Many analysts, from both political parties, agree that the federal government should do more now to spur economic growth and that it should simultaneously take steps to lower projected long-term deficits. Republicans and Democrats often don’t agree on the details. But here is one illustrative strategy that economists from both parties have endorsed. The first element is increased investment in what is called ‘infrastructure’—meaning roads, bridges, tunnels, harbors, and airports. Many are in need of repair, replacement, or expansion. Furthermore, interest rates are abnormally low just now, which means that borrowing is unusually inexpensive. When interest rates are low is the best time to undertake long-lived investments. Carrying out those repairs and improvements would put people to work now and improve productive capacity in the future. So would increased support for scientific research and increased spending to support post-high-school education of those who cannot now afford it.

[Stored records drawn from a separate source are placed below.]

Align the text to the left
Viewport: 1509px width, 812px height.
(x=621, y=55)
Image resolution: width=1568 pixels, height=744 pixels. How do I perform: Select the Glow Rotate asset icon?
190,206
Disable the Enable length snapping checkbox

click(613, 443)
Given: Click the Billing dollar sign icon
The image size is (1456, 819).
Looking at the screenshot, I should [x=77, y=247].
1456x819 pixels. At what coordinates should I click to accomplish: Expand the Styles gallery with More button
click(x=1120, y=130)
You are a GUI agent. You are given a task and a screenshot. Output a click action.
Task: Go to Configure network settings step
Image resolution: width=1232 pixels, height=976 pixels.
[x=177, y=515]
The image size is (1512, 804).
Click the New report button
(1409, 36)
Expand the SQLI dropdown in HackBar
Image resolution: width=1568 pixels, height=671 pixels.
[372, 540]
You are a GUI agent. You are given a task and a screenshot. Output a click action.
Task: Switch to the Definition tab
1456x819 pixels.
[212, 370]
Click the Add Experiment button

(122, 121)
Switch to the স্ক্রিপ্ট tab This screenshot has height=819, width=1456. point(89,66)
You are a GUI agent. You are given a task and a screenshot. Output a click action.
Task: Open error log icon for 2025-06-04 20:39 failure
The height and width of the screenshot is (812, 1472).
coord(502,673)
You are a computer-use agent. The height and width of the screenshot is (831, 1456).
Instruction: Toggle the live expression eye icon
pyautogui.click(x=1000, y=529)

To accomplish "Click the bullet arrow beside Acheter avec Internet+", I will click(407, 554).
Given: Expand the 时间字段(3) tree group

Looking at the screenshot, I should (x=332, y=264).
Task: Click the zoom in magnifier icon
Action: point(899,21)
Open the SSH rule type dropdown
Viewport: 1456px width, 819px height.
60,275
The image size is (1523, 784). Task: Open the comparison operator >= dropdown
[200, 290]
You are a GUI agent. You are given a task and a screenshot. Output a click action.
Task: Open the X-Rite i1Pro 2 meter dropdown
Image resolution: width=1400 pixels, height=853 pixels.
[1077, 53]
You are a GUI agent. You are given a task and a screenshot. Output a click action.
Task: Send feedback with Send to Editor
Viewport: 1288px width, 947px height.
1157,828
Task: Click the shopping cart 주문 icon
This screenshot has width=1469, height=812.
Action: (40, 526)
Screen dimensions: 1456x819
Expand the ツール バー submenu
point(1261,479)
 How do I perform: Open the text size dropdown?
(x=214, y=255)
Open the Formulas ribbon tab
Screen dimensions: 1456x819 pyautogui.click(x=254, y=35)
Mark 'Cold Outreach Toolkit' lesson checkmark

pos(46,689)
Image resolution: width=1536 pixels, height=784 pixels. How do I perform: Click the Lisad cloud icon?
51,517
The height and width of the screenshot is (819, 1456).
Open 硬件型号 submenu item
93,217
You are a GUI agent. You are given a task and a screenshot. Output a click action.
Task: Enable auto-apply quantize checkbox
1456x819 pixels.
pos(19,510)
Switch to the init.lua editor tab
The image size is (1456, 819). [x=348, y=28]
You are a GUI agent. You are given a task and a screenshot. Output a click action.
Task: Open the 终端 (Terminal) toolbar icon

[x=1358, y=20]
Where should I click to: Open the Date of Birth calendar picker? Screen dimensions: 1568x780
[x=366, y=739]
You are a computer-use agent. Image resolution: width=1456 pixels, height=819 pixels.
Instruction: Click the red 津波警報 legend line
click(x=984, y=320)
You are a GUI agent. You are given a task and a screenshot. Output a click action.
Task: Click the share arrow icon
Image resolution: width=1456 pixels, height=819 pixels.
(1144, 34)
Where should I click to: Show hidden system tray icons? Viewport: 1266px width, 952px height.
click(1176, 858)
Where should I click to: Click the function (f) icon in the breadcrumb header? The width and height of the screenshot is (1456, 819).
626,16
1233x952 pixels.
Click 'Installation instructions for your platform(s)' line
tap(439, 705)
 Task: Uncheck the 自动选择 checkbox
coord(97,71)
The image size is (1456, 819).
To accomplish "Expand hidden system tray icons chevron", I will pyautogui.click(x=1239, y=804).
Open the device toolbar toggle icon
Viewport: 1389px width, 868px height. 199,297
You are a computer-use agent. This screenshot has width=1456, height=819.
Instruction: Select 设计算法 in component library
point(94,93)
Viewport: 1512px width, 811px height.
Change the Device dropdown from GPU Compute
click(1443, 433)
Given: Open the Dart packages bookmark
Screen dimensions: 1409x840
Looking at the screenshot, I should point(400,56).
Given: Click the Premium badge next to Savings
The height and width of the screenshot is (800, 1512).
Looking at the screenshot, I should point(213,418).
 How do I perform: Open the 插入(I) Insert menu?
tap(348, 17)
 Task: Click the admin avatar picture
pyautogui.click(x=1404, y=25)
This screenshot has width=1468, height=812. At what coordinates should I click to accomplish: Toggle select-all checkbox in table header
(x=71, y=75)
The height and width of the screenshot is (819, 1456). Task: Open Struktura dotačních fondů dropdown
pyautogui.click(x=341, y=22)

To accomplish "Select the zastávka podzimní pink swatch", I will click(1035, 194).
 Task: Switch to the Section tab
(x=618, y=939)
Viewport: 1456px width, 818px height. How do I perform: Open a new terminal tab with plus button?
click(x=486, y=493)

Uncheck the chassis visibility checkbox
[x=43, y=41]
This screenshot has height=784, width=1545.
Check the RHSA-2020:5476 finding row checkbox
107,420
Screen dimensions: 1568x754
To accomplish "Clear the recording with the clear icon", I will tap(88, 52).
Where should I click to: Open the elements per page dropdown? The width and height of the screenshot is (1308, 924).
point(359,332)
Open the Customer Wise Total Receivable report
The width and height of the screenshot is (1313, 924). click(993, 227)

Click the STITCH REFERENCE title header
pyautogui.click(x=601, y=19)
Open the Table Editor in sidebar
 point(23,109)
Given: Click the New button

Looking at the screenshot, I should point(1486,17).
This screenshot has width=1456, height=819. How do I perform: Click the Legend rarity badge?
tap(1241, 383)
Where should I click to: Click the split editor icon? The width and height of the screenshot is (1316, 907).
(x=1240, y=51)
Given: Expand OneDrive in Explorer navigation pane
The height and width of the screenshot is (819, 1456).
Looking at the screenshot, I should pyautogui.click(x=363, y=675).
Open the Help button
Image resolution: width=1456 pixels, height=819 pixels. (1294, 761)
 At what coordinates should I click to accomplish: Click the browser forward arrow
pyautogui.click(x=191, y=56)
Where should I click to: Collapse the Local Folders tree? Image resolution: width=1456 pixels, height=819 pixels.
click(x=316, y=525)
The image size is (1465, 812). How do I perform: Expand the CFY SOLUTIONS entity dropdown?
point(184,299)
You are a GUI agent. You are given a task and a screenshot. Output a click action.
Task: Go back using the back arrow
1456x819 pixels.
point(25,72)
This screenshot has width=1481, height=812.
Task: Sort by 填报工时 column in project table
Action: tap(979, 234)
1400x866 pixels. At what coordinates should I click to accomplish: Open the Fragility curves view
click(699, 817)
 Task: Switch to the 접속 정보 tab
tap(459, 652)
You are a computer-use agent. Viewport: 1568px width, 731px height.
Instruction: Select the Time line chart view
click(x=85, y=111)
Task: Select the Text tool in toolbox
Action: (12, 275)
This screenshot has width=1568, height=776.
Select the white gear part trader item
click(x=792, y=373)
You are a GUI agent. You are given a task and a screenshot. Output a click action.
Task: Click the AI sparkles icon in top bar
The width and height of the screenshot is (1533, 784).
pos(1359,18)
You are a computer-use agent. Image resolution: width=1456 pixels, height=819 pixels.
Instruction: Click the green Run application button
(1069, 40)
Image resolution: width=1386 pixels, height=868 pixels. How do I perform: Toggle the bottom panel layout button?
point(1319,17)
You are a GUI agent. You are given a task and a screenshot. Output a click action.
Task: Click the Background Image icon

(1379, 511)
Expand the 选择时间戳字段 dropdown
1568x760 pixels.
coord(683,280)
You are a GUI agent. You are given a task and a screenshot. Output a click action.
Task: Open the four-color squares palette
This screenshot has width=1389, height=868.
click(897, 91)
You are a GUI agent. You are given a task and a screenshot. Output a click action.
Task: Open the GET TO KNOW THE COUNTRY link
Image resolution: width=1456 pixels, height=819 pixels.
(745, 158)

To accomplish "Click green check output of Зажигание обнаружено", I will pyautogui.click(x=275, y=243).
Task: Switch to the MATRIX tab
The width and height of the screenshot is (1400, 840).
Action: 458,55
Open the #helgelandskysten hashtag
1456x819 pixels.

These measures would promote economic recovery right now and boost U.S. productivity in the future.

Hillary isn’t necessarily evading the “eat-your-peas” issues, she just has a different perspective than the one sold to journalists like Raasch as economic orthodoxy.

The Beltway Deficit Feedback Loop

Raasch, like our other Missouri Democratic Sistren and Brethren mentioned above, is a victim of what Greg Sargent has described as the “Beltway Deficit Feedback Loop” which he defines as “the relentless bipartisan focus on the deficit convinces voters to be worried about it, which in turn leads lawmakers to spend still more time talking about it and less time talking about the economy” – the real economy, that is, the economy in which the deficit is a rather minor consideration and the growth of the national debt is an easily managed problem.

And why is this feedback loop so prevalent? To paraphrase Mount Holyoke College professor Douglas J. Amy, it has provided the GOP with an issue to help fan resentment against government and against their Democratic opposition. Additionally, it is a tool that can be used to fight progressive programs that the GOP has long opposed such as Medicare and Social Security.

What’s sad is the fact that the deficit chorus is endlessly echoed by otherwise competent journalists like Raasch and that otherwise astute politicians like McCaskill and Kander have so easily succumbed. But we can still be happy that we have a presidential candidate who declines to sing the same, sad old song.